А человеком этим и был вор Шура Чалых, который о ту пору возвращался в отпуск домой, одарив Чимбу второй, но по-прежнему единственной жизнью будущего дерзкого вора.
… Потом я видел бесчисленное множество воров, вижу их и нынче – стоит лишь включить «ящик», но второго в жизни явленного вора я видел в бане.
Кончалась зима.
В подполе кончалась картошка, а в угольных ларях – уголь.
С утра, отслушав «Пионерскую зорьку», Петя стал перебирать картошку на едовую, кормовую и полевую. Одновременно он следил, чтобы юный кот не вспрыгнул на братишку, который лежал двухмесячным пеленником в качке и пищал, просыпаясь, как мышь.

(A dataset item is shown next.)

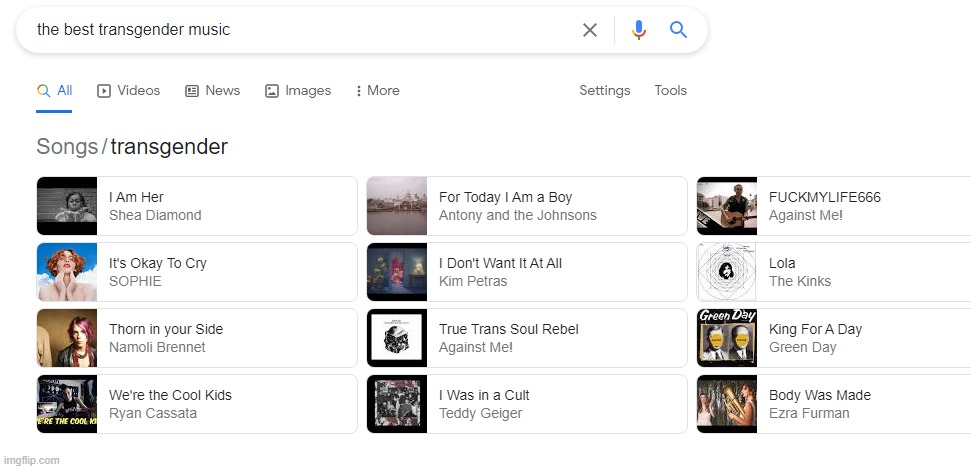Select It's Okay To Cry by SOPHIE
The height and width of the screenshot is (469, 971).
[x=197, y=272]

Это настораживало кота. С портрета на стене строго глядел отец со значком ГТО на солдатской гимнастерке.
– Надоело… – говорил ему Петя.
– Глупости! – хмурился отец. – А ты сдал нормы БГТО?

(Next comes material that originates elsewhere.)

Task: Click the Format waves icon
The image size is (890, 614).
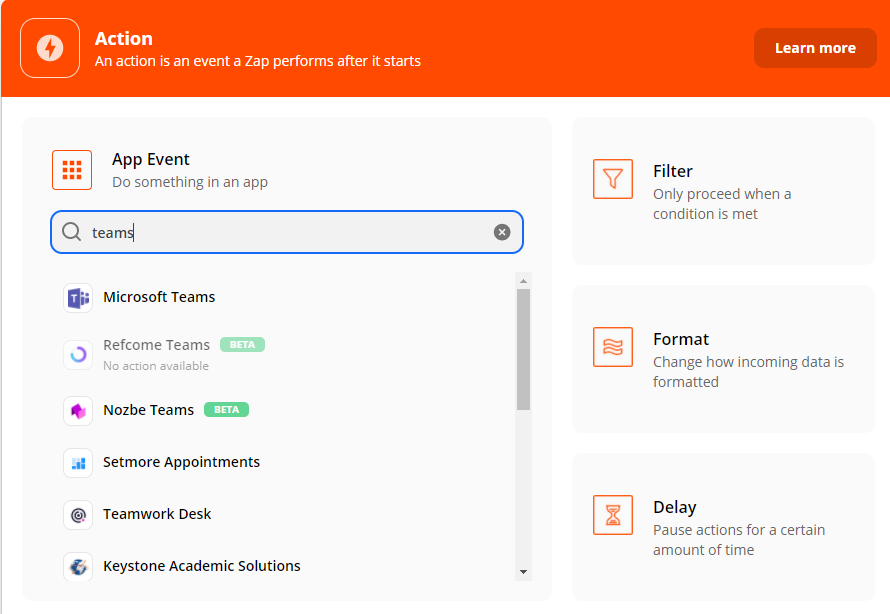Action: [x=613, y=347]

Взрослые рано, по гудку, уходили на работу. Отец на свой экскаватор «Воронеж», а мама – на грохота в камнедробилку. Вечером приходили, смеялись чему-то, внимательно слушали радио, патефон, вой ветра в печной трубе и засыпали под скрип одинокой сосны на огороде. Перед сном они о чем-то думали и шептались, как рябина с дубом.
Вечером же, засветло, Петя брал черное ведро и шел к железной дороге собирать уголь, свою норму. Пальто его было перешито из отцовской шинели, а шапка осталась на улице после драки фэзэушников с местными, и Петя ее взял себе: голова у него была не по возрасту большая и умная. Потому и прозван был в школе Голованом.
В один из вечеров он набрал угля очень быстро – недавно на угольный склад приходили разгружаться вагоны – и тащился домой неприступный и гордый. Он знал, что мама даст денег на кино «Серебряная пыль». Эта пыль уже три дня витала над рабочим поселком, а Сане всё – то некогда, то не на что. Но получилось не по его.
– Глупости, – сказал отец. – В баню собирайся, ифиоп…
Ну, что ж? Можно и в баню, кипяток этот терпеть. Одна радость – клюквенный морс в буфете да ручка банной двери из зеленого стекла в рубчик. «Все надоело», – думал Петя, а тут мама:
– Я вам, мужики, новые рубашки купила… Сегодня завозили в магазин… Только вы их не завозите, смотрите… Ифиопы…
И достала из топорной работы гардероба большую белую – отцу, а вторую, с мелкими розовыми ромбиками, Пете.
«То-то!» – подумал Петя, отец же сказал:
– Спасибо, Аня… Я первую и последнюю белую сорочку еще до войны сносил…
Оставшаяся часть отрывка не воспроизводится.